YOUR TASK — In full and unaltered, output the records below.

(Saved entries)

-=-=-

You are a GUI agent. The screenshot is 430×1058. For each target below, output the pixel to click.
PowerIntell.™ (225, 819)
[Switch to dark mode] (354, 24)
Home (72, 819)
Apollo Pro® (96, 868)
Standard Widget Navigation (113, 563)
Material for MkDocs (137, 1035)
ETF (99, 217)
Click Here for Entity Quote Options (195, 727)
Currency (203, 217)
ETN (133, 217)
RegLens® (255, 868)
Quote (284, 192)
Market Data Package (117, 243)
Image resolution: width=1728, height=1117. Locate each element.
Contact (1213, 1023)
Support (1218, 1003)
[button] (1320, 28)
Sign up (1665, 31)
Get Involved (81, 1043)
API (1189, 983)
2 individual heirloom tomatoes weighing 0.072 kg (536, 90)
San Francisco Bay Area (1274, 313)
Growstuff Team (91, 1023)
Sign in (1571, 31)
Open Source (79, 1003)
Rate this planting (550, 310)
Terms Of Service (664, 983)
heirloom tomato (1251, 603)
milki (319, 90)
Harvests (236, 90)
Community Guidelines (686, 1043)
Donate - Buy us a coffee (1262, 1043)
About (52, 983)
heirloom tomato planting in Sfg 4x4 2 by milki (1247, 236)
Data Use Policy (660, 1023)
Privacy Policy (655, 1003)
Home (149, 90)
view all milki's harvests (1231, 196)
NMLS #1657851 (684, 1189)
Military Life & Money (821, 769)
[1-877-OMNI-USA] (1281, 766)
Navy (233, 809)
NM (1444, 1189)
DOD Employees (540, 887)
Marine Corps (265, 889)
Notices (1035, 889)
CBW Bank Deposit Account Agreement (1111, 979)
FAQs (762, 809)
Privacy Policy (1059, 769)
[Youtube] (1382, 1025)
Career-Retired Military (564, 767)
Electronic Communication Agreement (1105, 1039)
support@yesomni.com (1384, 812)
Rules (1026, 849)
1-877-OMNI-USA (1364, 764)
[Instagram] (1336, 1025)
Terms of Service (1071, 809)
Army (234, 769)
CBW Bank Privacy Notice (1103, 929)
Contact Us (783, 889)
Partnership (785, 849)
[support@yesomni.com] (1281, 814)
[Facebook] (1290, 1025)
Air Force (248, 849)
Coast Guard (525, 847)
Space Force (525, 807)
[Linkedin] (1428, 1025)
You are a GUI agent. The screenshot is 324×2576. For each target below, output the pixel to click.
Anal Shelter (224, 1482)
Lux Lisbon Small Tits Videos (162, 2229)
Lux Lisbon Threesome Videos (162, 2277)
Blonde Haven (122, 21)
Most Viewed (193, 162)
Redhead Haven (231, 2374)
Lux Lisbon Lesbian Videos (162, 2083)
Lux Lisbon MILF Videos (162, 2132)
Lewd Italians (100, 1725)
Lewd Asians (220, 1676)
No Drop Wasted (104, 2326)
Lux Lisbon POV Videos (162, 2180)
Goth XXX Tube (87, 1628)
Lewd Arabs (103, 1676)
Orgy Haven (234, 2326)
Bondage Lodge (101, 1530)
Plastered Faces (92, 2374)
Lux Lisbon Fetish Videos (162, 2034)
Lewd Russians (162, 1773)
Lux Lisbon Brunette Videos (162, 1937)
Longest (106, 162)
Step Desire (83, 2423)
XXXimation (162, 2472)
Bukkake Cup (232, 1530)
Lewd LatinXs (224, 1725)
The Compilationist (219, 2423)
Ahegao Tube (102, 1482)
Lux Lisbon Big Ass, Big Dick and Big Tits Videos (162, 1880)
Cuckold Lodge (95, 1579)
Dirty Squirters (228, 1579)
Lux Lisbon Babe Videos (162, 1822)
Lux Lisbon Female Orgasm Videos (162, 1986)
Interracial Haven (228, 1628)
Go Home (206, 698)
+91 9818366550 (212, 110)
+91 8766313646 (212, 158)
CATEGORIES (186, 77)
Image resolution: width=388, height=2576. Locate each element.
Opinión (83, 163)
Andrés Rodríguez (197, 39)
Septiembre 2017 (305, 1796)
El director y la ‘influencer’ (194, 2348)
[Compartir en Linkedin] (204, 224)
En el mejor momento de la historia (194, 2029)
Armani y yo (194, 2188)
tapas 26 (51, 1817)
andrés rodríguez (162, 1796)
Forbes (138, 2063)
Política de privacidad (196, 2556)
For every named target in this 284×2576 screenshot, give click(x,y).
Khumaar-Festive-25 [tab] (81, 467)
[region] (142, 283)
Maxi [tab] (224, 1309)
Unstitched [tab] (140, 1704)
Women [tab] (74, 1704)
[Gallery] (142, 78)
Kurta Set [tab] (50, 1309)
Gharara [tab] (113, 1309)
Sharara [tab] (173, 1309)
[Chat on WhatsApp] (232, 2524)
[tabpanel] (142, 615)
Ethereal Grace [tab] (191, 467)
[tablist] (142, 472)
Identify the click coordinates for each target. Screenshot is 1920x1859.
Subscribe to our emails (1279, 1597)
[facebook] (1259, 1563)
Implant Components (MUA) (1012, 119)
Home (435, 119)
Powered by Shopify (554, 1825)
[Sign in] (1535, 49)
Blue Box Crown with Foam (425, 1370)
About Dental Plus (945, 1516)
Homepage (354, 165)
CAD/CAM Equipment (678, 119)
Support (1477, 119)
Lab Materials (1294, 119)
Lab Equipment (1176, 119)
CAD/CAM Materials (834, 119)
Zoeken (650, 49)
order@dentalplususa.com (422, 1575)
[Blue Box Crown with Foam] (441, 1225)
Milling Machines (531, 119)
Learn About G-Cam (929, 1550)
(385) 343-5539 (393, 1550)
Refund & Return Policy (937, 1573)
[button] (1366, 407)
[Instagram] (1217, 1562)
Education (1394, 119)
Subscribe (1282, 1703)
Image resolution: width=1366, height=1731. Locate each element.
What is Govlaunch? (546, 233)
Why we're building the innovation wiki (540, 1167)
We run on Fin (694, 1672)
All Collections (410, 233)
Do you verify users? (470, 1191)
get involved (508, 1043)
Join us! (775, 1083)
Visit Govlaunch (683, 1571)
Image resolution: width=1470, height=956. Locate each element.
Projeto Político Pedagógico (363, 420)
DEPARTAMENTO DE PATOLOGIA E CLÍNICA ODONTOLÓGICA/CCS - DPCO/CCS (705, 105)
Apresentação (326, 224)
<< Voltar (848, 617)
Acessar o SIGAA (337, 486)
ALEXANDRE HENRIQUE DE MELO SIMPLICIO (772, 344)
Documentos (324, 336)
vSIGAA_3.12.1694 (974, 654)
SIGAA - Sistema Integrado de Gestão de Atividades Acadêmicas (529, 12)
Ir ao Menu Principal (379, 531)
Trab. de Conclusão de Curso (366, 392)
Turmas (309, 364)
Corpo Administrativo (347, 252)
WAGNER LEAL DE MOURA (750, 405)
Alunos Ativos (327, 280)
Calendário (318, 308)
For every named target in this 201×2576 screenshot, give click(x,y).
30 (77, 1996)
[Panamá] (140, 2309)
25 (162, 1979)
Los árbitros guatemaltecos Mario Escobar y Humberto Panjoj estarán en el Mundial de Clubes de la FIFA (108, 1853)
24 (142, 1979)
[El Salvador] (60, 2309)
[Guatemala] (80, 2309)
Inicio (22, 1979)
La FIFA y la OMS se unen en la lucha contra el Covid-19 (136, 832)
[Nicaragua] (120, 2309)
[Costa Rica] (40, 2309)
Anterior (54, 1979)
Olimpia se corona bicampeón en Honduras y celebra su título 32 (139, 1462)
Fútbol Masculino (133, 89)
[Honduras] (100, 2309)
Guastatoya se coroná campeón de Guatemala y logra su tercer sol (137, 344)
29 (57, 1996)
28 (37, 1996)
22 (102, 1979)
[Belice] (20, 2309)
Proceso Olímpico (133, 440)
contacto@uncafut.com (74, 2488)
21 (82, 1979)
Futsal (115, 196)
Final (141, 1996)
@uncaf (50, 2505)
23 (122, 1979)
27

-=-=-

COMPLETED EXERCISE —
You are a GUI agent. The screenshot is 430×1058. For each target below, output the pixel to click.
PowerIntell.™ (225, 819)
[Switch to dark mode] (354, 24)
Home (72, 819)
Apollo Pro® (96, 868)
Standard Widget Navigation (113, 563)
Material for MkDocs (137, 1035)
ETF (99, 217)
Click Here for Entity Quote Options (195, 727)
Currency (203, 217)
ETN (133, 217)
RegLens® (255, 868)
Quote (284, 192)
Market Data Package (117, 243)
Image resolution: width=1728, height=1117. Locate each element.
Contact (1213, 1023)
Support (1218, 1003)
[button] (1320, 28)
Sign up (1665, 31)
Get Involved (81, 1043)
API (1189, 983)
2 individual heirloom tomatoes weighing 0.072 kg (536, 90)
San Francisco Bay Area (1274, 313)
Growstuff Team (91, 1023)
Sign in (1571, 31)
Open Source (79, 1003)
Rate this planting (550, 310)
Terms Of Service (664, 983)
heirloom tomato (1251, 603)
milki (319, 90)
Harvests (236, 90)
Community Guidelines (686, 1043)
Donate - Buy us a coffee (1262, 1043)
About (52, 983)
heirloom tomato planting in Sfg 4x4 2 by milki (1247, 236)
Data Use Policy (660, 1023)
Privacy Policy (655, 1003)
Home (149, 90)
view all milki's harvests (1231, 196)
NMLS #1657851 (684, 1189)
Military Life & Money (821, 769)
[1-877-OMNI-USA] (1281, 766)
Navy (233, 809)
NM (1444, 1189)
DOD Employees (540, 887)
Marine Corps (265, 889)
Notices (1035, 889)
CBW Bank Deposit Account Agreement (1111, 979)
FAQs (762, 809)
Privacy Policy (1059, 769)
[Youtube] (1382, 1025)
Career-Retired Military (564, 767)
Electronic Communication Agreement (1105, 1039)
support@yesomni.com (1384, 812)
Rules (1026, 849)
1-877-OMNI-USA (1364, 764)
[Instagram] (1336, 1025)
Terms of Service (1071, 809)
Army (234, 769)
CBW Bank Privacy Notice (1103, 929)
Contact Us (783, 889)
Partnership (785, 849)
[support@yesomni.com] (1281, 814)
[Facebook] (1290, 1025)
Air Force (248, 849)
Coast Guard (525, 847)
Space Force (525, 807)
[Linkedin] (1428, 1025)
You are a GUI agent. The screenshot is 324×2576. For each target below, output the pixel to click.
Anal Shelter (224, 1482)
Lux Lisbon Small Tits Videos (162, 2229)
Lux Lisbon Threesome Videos (162, 2277)
Blonde Haven (122, 21)
Most Viewed (193, 162)
Redhead Haven (231, 2374)
Lux Lisbon Lesbian Videos (162, 2083)
Lux Lisbon MILF Videos (162, 2132)
Lewd Italians (100, 1725)
Lewd Asians (220, 1676)
No Drop Wasted (104, 2326)
Lux Lisbon POV Videos (162, 2180)
Goth XXX Tube (87, 1628)
Lewd Arabs (103, 1676)
Orgy Haven (234, 2326)
Bondage Lodge (101, 1530)
Plastered Faces (92, 2374)
Lux Lisbon Fetish Videos (162, 2034)
Lewd Russians (162, 1773)
Lux Lisbon Brunette Videos (162, 1937)
Longest (106, 162)
Step Desire (83, 2423)
XXXimation (162, 2472)
Bukkake Cup (232, 1530)
Lewd LatinXs (224, 1725)
The Compilationist (219, 2423)
Ahegao Tube (102, 1482)
Lux Lisbon Big Ass, Big Dick and Big Tits Videos (162, 1880)
Cuckold Lodge (95, 1579)
Dirty Squirters (228, 1579)
Lux Lisbon Babe Videos (162, 1822)
Lux Lisbon Female Orgasm Videos (162, 1986)
Interracial Haven (228, 1628)
Go Home (206, 698)
+91 9818366550 (212, 110)
+91 8766313646 (212, 158)
CATEGORIES (186, 77)
Image resolution: width=388, height=2576. Locate each element.
Opinión (83, 163)
Andrés Rodríguez (197, 39)
Septiembre 2017 (305, 1796)
El director y la ‘influencer’ (194, 2348)
[Compartir en Linkedin] (204, 224)
En el mejor momento de la historia (194, 2029)
Armani y yo (194, 2188)
tapas 26 (51, 1817)
andrés rodríguez (162, 1796)
Forbes (138, 2063)
Política de privacidad (196, 2556)
For every named target in this 284×2576 screenshot, give click(x,y).
Khumaar-Festive-25 [tab] (81, 467)
[region] (142, 283)
Maxi [tab] (224, 1309)
Unstitched [tab] (140, 1704)
Women [tab] (74, 1704)
[Gallery] (142, 78)
Kurta Set [tab] (50, 1309)
Gharara [tab] (113, 1309)
Sharara [tab] (173, 1309)
[Chat on WhatsApp] (232, 2524)
[tabpanel] (142, 615)
Ethereal Grace [tab] (191, 467)
[tablist] (142, 472)
Identify the click coordinates for each target. Screenshot is 1920x1859.
Subscribe to our emails (1279, 1597)
[facebook] (1259, 1563)
Implant Components (MUA) (1012, 119)
Home (435, 119)
Powered by Shopify (554, 1825)
[Sign in] (1535, 49)
Blue Box Crown with Foam (425, 1370)
About Dental Plus (945, 1516)
Homepage (354, 165)
CAD/CAM Equipment (678, 119)
Support (1477, 119)
Lab Materials (1294, 119)
Lab Equipment (1176, 119)
CAD/CAM Materials (834, 119)
Zoeken (650, 49)
order@dentalplususa.com (422, 1575)
[Blue Box Crown with Foam] (441, 1225)
Milling Machines (531, 119)
Learn About G-Cam (929, 1550)
(385) 343-5539 (393, 1550)
Refund & Return Policy (937, 1573)
[button] (1366, 407)
[Instagram] (1217, 1562)
Education (1394, 119)
Subscribe (1282, 1703)
Image resolution: width=1366, height=1731. Locate each element.
What is Govlaunch? (546, 233)
Why we're building the innovation wiki (540, 1167)
We run on Fin (694, 1672)
All Collections (410, 233)
Do you verify users? (470, 1191)
get involved (508, 1043)
Join us! (775, 1083)
Visit Govlaunch (683, 1571)
Image resolution: width=1470, height=956. Locate each element.
Projeto Político Pedagógico (363, 420)
DEPARTAMENTO DE PATOLOGIA E CLÍNICA ODONTOLÓGICA/CCS - DPCO/CCS (705, 105)
Apresentação (326, 224)
<< Voltar (848, 617)
Acessar o SIGAA (337, 486)
ALEXANDRE HENRIQUE DE MELO SIMPLICIO (772, 344)
Documentos (324, 336)
vSIGAA_3.12.1694 (974, 654)
SIGAA - Sistema Integrado de Gestão de Atividades Acadêmicas (529, 12)
Ir ao Menu Principal (379, 531)
Trab. de Conclusão de Curso (366, 392)
Turmas (309, 364)
Corpo Administrativo (347, 252)
WAGNER LEAL DE MOURA (750, 405)
Alunos Ativos (327, 280)
Calendário (318, 308)
For every named target in this 201×2576 screenshot, give click(x,y).
30 (77, 1996)
[Panamá] (140, 2309)
25 (162, 1979)
Los árbitros guatemaltecos Mario Escobar y Humberto Panjoj estarán en el Mundial de Clubes de la FIFA (108, 1853)
24 (142, 1979)
[El Salvador] (60, 2309)
[Guatemala] (80, 2309)
Inicio (22, 1979)
La FIFA y la OMS se unen en la lucha contra el Covid-19 (136, 832)
[Nicaragua] (120, 2309)
[Costa Rica] (40, 2309)
Anterior (54, 1979)
Olimpia se corona bicampeón en Honduras y celebra su título 32 (139, 1462)
Fútbol Masculino (133, 89)
[Honduras] (100, 2309)
Guastatoya se coroná campeón de Guatemala y logra su tercer sol (137, 344)
29 (57, 1996)
28 (37, 1996)
22 (102, 1979)
[Belice] (20, 2309)
Proceso Olímpico (133, 440)
contacto@uncafut.com (74, 2488)
21 (82, 1979)
Futsal (115, 196)
Final (141, 1996)
@uncaf (50, 2505)
23 (122, 1979)
27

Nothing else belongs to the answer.